■ DATA SUPPLIED ■
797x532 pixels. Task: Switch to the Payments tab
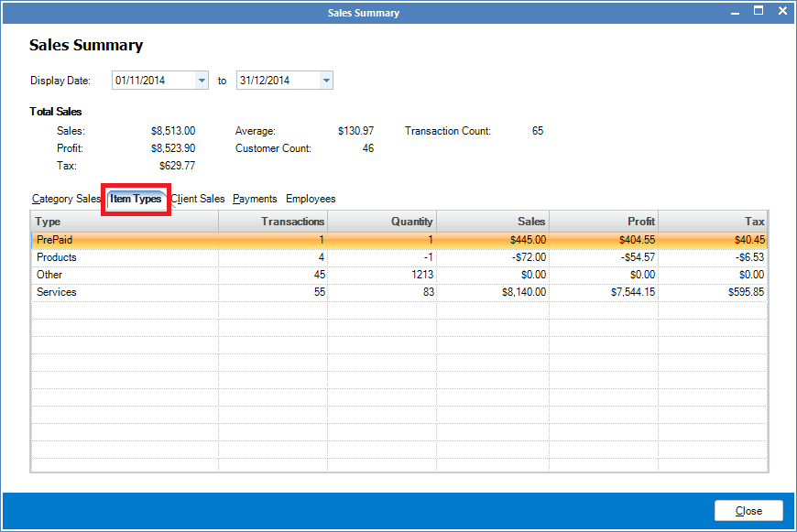[x=255, y=199]
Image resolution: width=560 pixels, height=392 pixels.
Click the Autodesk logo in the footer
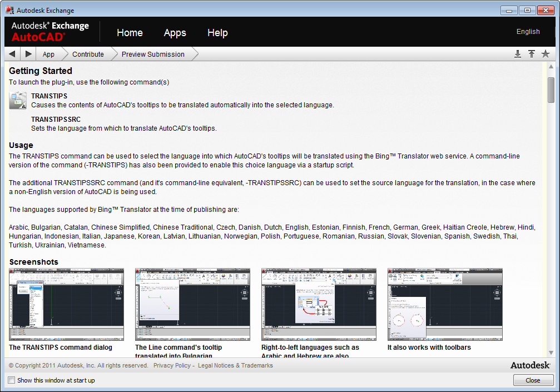point(530,365)
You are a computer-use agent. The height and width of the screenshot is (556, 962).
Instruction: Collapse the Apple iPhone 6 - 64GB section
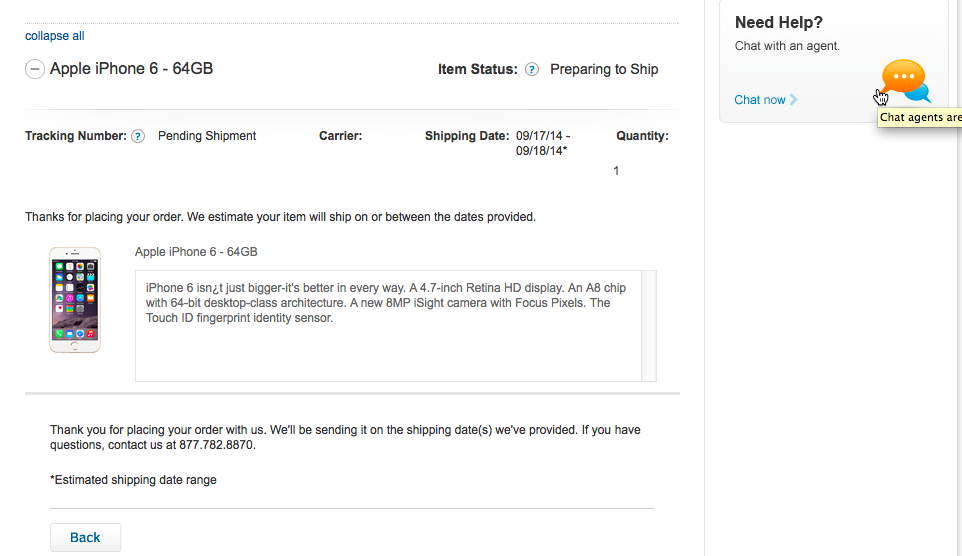[35, 69]
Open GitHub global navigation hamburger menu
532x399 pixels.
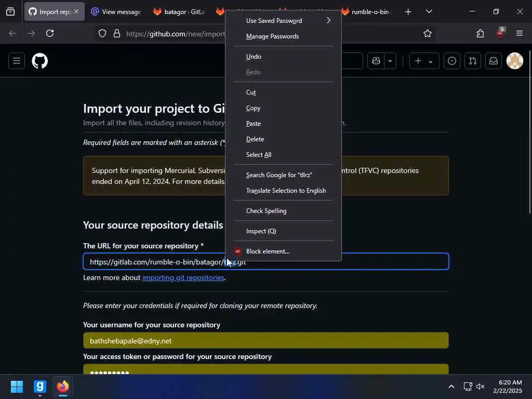tap(17, 61)
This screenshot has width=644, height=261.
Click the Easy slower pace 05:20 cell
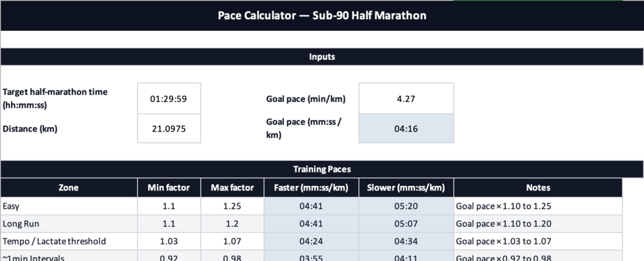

■ INSTRUCTIONS TO FOLLOW ■
Each line of the data needs to be output exactly, with any image excluded.

■ WRITTEN RESPONSE ■
797x532 pixels. Task: Switch to the Payments tab
[x=255, y=199]
Image resolution: width=560 pixels, height=392 pixels.
Click the Autodesk logo in the footer
point(530,365)
You are a computer-use agent. The height and width of the screenshot is (556, 962).
Instruction: Collapse the Apple iPhone 6 - 64GB section
[35, 69]
Open GitHub global navigation hamburger menu
532x399 pixels.
tap(17, 61)
This screenshot has width=644, height=261.
Click the Easy slower pace 05:20 cell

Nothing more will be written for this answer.